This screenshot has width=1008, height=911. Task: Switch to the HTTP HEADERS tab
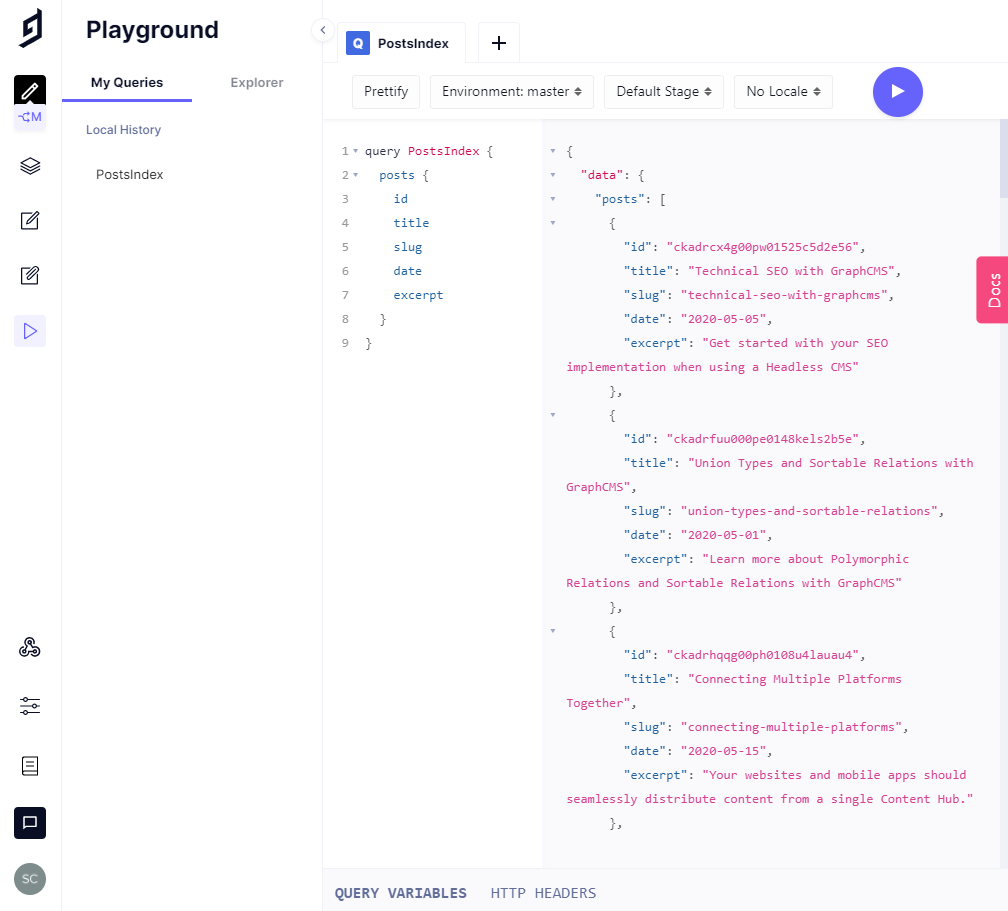543,893
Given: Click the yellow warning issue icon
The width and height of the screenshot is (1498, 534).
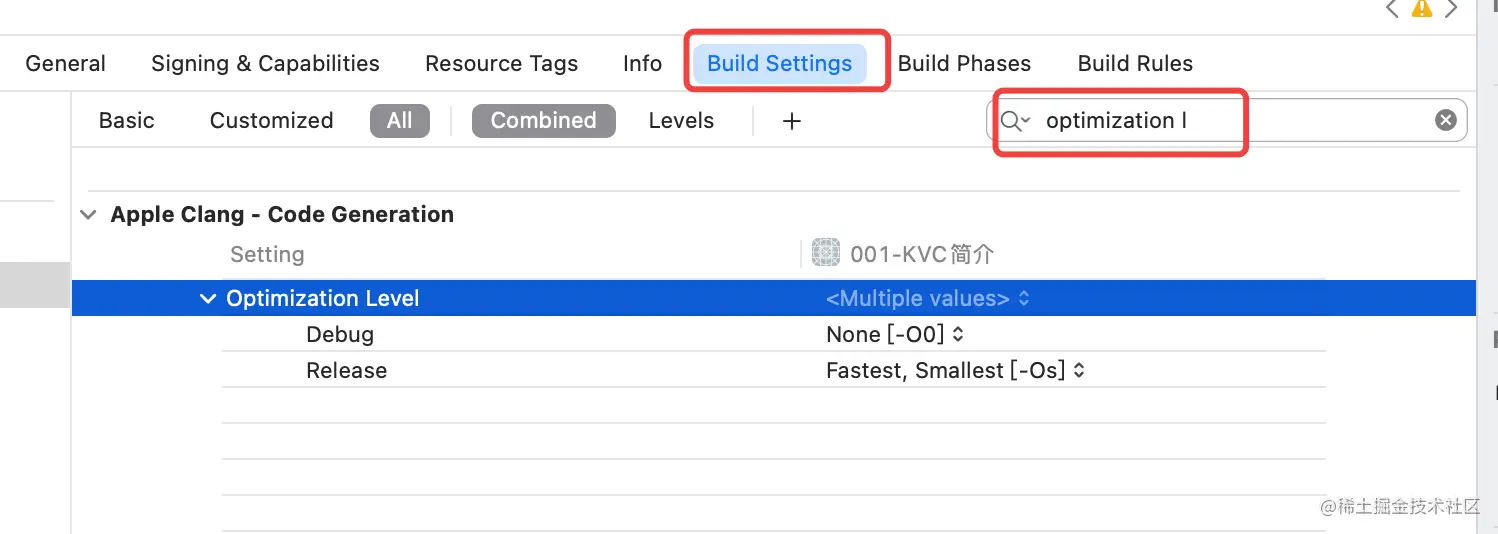Looking at the screenshot, I should coord(1421,8).
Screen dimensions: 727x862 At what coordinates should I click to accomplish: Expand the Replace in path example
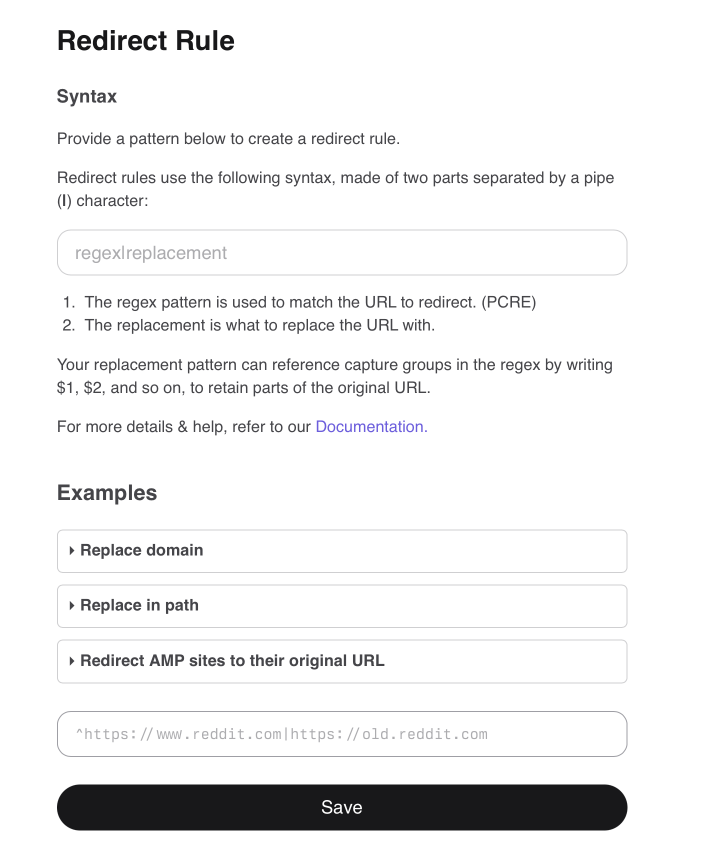140,605
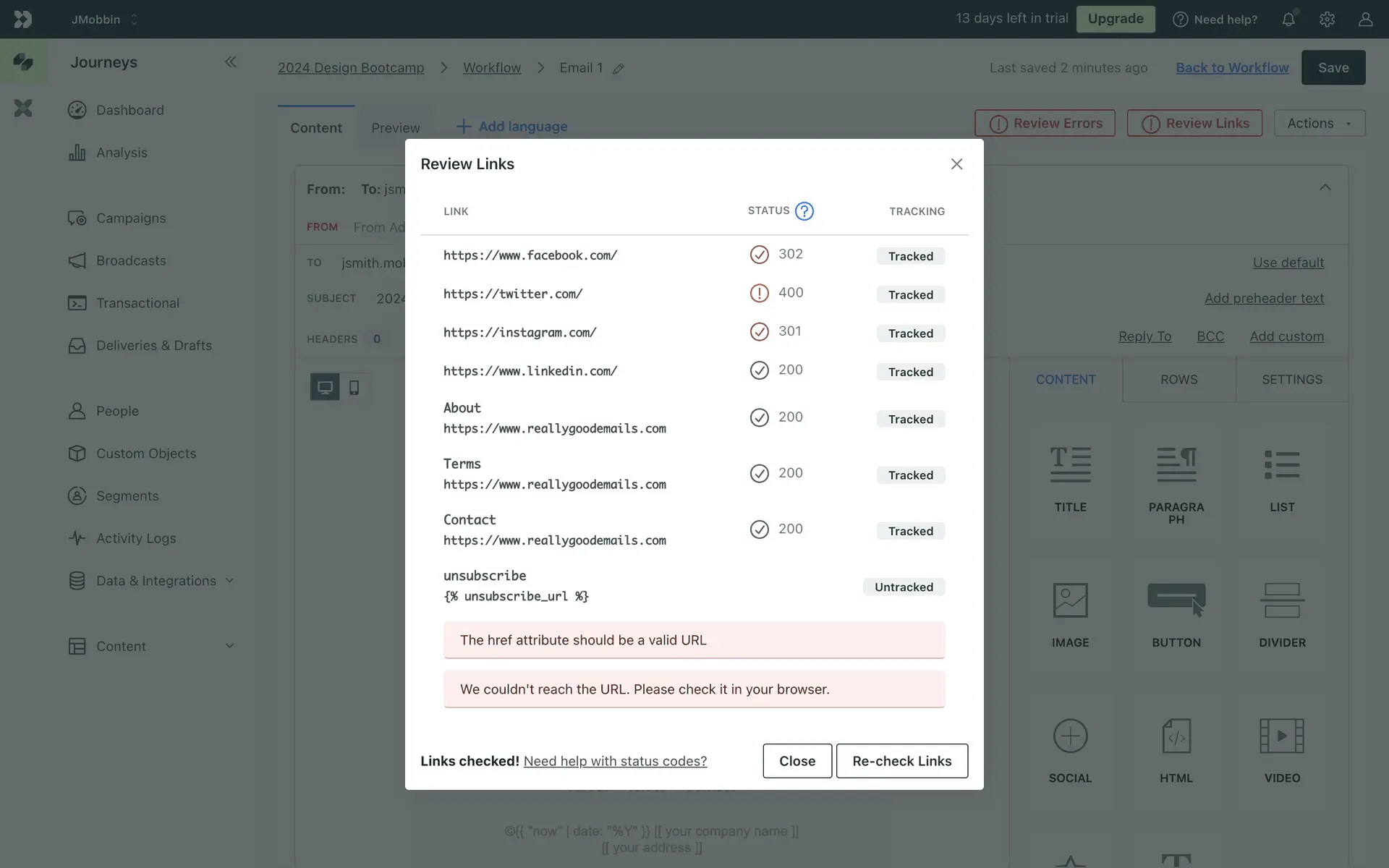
◇ ◇ ◇ ◇ ◇ ◇ ◇
#### Instructions to follow
Return every line of the items above word for word, omitting the pictures.

#### Solution below
This screenshot has width=1008, height=911. Task: Switch to the HTTP HEADERS tab
543,893
Given: Click the yellow warning issue icon
The width and height of the screenshot is (1498, 534).
Looking at the screenshot, I should coord(1421,8).
Screen dimensions: 727x862 At what coordinates should I click to accomplish: Expand the Replace in path example
140,605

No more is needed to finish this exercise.